How Skail Builds Digital Clones

Skail uses a proprietary model that functions differently from other communication platforms on the market. The key difference is that Skail actively learns about you and your business, understanding how that data interacts within a global context through immediate context embedding. This enables Skail to utilize more information accurately and appropriately compared to other AI communication platforms – to drive the creation of a more superior digital clone.

Limitations of Traditional Communication Platforms

Other communication platforms typically use a prompt-based approach, feeding your information to the LLM (Large Language Model) only at the moment of generating an output. The LLM then applies that information to the tokens to generate a response. While this method can adjust the output in terms of tone and phrasing, it is limited by the context window. This means not all your personal data may be used, and the model does not fully comprehend the facts it is provided with.

Digital Clones abilities based on Context Embedding and a Context Window

To better understand how Skail’s model stands out, it’s essential to grasp the differences between context embedding and the context window in LLMs:

Context Window

  • Definition: The context window refers to the fixed number of tokens (words or characters) that the model can consider at one time when processing or generating text.
  • Function:
    • Limits the amount of text the model can “see” or use to make predictions at any given moment.
    • If the input text exceeds the size of the context window, the excess text is truncated, and only the most recent tokens within the window are used.
    • The context window size directly impacts the model’s ability to maintain coherence over longer passages of text. For example, a context window of 2048 tokens means the model can consider up to 2048 tokens at once when generating a response.
  • Limitation:
    •   The fixed size can lead to the loss of important information if the input text is too long.
    • Does not inherently capture long-term dependencies beyond the window size.

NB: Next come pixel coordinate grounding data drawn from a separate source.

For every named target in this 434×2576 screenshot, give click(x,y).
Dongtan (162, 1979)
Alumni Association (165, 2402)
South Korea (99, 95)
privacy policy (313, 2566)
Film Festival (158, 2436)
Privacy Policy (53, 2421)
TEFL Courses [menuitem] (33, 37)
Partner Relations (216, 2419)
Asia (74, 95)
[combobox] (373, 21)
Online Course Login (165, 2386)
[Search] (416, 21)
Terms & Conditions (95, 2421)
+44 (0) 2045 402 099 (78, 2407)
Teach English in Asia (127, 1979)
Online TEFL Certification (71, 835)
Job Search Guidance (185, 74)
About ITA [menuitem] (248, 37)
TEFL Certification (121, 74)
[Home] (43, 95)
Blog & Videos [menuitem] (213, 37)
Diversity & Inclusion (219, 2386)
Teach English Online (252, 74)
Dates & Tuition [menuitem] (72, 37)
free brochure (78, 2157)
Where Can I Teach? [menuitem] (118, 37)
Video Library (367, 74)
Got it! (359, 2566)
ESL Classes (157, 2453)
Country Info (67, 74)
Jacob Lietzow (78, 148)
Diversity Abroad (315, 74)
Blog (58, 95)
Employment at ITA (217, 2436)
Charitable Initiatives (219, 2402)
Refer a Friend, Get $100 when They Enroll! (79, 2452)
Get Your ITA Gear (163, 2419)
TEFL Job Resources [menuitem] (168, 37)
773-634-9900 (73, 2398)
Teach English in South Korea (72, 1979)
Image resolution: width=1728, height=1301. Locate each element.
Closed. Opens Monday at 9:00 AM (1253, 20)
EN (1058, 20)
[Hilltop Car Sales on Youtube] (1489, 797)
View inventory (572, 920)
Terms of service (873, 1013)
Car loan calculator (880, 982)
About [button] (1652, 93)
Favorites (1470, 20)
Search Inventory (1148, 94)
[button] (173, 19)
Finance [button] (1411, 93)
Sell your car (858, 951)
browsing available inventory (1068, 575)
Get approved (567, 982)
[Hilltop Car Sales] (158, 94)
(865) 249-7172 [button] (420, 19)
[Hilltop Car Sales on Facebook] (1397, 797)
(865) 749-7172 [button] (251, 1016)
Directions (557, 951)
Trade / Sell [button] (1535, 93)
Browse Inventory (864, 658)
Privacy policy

This approach is a lot like a student cramming for a test the night before. While they might be able to use the material and answer specific questions in the moment, they haven’t stored the information in their long-term memory. As a result, most of the data they were tested on is likely forgotten soon after.

Embedded Context

  • Definition: Embedded context refers to the way an LLM encodes and represents the meaning of the text within the context window as dense vectors in a high-dimensional space.
  • Function:
    • Converts each token in the input text into an embedding, a dense vector that captures its meaning in relation to surrounding tokens.
    • Involves capturing semantic relationships and dependencies within the text, leveraging mechanisms like self-attention.
    • Dynamically adjusts embeddings based on the entire context provided within the window, allowing the model to understand and generate coherent and contextually relevant responses.
  • Advantage:
    • Enables the model to understand nuanced meanings, relationships, and dependencies between tokens, even within the fixed size of the context window.
    • Utilizes attention mechanisms to focus on relevant parts of the context, effectively managing longer-range dependencies within the window.

This approach embeds the data into the model’s context similarly to how a person’s long-term memory is formed for essential information like their social security number, address, or parents’ names. Typically, these pieces of information become ingrained through repetitive use and application. Skail works in the same way but achieves this long-term memory effect within seconds, much like the instant learning seen in the Matrix.

Summary

Context Window: Defines the fixed number of tokens the model can consider at once, limiting the scope of text the model can directly use for predictions or generation.

Embedded Context: Refers to the internal representation of the text within the context window as dense vectors, capturing semantic relationships and dependencies to produce meaningful and coherent outputs.

Conclusion

To create a truly effective digital clone, a model must comprehend and embed your data. Simply inserting information through a prompt or within the context window does not provide a long-term solution for a model to continually act or become more human-like. Only Skail allows individuals to upload their personal and business information to create a model that acts exactly like them, using their unique phrases, mannerisms, and personality.

Skail’s approach ensures that every customer interaction is informed by a deep understanding of the user, leading to more accurate, personalized, and effective communication. By leveraging advanced context embedding, Skail sets a new standard in AI-driven communication, making it the ideal choice for those seeking to maintain a human touch in their digital interactions.